> _DATA_
(begin)

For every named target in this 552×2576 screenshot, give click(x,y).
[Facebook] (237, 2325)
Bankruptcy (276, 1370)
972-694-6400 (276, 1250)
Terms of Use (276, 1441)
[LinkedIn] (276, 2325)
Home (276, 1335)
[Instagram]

(end)

> _OBJECTIVE_
Find each row above that contains the word "every" with the same capitalization, and copy those rows in full.

> _SOLUTION TO THIS TASK_
For every named target in this 552×2576 screenshot, give click(x,y).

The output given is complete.